#### TASK DETAILS:
Rewrite the entries in the stretch from the line containing "Sort table by Продолжительность column header" through the line containing "[x=97, y=65]", replacing "Properties" with "Settings" and leaving everything else the same.

#### DATA TO USE:
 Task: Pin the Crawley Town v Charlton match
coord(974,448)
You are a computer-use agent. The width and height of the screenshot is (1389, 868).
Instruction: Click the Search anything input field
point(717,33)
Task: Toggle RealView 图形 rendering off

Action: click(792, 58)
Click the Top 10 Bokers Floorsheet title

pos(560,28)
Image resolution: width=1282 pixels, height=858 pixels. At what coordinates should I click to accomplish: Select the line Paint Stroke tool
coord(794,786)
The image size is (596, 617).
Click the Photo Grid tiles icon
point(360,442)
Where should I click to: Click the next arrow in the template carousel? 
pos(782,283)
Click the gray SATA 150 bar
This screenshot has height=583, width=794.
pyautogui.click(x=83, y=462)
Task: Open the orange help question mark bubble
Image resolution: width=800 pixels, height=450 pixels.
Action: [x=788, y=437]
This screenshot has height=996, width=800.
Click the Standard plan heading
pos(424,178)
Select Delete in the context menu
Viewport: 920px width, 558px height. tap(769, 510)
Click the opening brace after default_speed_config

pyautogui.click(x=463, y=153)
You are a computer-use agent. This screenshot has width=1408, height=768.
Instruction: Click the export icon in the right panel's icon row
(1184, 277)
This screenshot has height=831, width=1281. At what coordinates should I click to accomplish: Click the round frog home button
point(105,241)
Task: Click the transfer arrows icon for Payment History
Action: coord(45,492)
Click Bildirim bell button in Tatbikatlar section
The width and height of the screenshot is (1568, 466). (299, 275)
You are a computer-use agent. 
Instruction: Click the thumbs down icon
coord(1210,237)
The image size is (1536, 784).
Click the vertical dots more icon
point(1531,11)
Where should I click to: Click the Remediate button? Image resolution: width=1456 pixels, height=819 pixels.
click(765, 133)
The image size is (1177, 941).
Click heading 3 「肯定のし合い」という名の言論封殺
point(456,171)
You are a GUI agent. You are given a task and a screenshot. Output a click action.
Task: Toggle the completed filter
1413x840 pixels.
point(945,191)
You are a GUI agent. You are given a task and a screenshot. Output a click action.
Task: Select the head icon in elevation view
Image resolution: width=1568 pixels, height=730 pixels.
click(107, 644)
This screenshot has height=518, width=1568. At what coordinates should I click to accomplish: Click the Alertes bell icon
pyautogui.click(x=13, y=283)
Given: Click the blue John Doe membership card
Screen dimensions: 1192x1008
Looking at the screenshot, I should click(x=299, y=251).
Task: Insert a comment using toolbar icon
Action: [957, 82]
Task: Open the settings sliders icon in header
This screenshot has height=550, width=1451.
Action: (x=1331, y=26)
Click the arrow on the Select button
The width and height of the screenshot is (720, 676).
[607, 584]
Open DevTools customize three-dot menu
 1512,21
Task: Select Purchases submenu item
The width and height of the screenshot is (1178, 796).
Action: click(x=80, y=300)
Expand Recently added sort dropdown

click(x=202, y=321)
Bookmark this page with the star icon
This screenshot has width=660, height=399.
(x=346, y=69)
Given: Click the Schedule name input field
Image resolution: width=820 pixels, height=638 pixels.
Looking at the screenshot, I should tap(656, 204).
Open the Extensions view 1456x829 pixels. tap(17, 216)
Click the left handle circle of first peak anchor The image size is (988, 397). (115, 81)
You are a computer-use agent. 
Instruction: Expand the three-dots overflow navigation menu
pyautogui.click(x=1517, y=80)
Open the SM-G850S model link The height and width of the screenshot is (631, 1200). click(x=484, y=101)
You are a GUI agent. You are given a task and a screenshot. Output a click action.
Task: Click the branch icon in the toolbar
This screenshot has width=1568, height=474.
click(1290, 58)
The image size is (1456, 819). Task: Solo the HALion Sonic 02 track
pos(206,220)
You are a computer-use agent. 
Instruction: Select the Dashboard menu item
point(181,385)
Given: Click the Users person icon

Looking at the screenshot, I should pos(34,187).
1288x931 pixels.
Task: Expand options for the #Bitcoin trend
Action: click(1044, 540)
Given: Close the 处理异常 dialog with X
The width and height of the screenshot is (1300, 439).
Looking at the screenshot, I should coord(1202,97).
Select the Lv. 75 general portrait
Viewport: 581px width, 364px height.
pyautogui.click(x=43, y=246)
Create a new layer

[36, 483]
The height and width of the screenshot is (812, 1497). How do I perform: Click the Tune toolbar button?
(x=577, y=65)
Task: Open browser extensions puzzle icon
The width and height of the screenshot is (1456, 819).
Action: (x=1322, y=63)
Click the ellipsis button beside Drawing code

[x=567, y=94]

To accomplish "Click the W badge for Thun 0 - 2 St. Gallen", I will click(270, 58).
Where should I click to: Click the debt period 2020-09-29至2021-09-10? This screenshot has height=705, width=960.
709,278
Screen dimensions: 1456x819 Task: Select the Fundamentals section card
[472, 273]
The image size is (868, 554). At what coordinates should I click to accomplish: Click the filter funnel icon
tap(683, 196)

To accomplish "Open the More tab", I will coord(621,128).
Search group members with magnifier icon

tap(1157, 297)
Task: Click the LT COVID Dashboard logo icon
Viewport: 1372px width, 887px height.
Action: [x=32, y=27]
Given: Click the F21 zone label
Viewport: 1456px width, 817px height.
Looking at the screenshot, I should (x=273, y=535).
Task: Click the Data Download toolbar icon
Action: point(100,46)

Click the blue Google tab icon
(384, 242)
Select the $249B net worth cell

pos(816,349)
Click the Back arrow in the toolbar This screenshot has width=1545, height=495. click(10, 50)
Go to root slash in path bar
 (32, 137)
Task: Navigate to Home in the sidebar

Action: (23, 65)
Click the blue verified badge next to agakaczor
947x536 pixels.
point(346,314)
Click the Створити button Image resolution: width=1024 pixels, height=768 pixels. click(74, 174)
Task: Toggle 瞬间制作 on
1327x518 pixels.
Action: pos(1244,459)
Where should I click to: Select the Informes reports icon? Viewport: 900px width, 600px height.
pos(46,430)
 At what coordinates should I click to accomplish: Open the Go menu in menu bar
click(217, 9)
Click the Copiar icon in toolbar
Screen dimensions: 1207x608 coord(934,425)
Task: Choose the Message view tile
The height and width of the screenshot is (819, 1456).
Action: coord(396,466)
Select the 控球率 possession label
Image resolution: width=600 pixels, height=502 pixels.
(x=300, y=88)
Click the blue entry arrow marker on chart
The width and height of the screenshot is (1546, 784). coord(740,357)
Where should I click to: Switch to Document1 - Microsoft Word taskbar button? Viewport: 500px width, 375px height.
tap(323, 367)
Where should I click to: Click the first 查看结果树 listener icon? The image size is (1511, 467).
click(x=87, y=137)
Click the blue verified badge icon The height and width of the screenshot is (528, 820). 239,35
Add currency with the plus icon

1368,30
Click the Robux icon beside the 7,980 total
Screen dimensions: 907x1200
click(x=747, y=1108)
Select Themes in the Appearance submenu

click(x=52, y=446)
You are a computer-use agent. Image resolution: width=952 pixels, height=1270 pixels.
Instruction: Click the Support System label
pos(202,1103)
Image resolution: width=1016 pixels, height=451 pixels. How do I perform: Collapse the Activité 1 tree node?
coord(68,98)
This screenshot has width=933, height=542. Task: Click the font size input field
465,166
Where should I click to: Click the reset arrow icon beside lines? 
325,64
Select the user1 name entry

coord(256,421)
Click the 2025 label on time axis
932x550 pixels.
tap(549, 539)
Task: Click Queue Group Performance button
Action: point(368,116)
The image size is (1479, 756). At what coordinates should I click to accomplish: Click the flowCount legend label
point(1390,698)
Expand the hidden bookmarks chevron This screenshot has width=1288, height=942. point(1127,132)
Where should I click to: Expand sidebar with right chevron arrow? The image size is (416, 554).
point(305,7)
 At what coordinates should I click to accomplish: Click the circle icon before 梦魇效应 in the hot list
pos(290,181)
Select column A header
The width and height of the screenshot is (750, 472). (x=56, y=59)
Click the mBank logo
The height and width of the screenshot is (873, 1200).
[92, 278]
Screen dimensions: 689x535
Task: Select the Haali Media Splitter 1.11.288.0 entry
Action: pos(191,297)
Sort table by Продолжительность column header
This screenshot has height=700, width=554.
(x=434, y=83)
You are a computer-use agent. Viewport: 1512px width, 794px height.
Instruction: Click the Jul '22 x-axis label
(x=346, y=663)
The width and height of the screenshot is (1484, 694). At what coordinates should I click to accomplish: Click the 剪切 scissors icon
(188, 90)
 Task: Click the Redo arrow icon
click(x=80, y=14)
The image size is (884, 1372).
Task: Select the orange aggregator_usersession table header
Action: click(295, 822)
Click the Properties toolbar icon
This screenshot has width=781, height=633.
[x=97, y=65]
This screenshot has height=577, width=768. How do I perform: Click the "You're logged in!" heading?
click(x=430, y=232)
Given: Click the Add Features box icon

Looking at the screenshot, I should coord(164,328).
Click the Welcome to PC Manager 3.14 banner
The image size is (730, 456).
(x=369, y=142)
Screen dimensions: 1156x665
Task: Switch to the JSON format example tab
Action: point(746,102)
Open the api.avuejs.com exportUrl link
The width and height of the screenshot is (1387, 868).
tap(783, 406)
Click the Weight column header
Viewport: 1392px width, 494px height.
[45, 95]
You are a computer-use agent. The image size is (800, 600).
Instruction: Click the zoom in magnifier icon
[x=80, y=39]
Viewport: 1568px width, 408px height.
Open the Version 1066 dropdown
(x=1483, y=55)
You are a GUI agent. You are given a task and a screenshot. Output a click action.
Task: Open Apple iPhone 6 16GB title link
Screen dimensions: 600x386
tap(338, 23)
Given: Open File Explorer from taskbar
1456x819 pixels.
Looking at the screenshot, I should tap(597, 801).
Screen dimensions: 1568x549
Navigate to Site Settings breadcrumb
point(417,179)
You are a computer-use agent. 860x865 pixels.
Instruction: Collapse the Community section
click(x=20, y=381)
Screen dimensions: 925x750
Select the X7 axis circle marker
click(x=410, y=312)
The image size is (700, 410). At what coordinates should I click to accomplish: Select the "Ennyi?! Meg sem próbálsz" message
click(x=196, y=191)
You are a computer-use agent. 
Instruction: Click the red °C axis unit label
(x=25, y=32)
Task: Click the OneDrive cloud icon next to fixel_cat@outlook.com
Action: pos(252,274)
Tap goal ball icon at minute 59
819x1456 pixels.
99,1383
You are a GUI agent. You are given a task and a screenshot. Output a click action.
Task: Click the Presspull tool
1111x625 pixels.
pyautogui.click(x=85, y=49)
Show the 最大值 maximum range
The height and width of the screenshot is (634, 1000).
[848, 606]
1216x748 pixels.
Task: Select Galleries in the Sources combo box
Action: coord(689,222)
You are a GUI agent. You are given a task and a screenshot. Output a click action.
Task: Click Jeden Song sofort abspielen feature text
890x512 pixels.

#### RESULT:
Sort table by Продолжительность column header
This screenshot has height=700, width=554.
(x=434, y=83)
You are a computer-use agent. Viewport: 1512px width, 794px height.
Instruction: Click the Jul '22 x-axis label
(x=346, y=663)
The width and height of the screenshot is (1484, 694). At what coordinates should I click to accomplish: Click the 剪切 scissors icon
(188, 90)
 Task: Click the Redo arrow icon
click(x=80, y=14)
The image size is (884, 1372).
Task: Select the orange aggregator_usersession table header
Action: click(295, 822)
Click the Settings toolbar icon
This screenshot has width=781, height=633.
[x=97, y=65]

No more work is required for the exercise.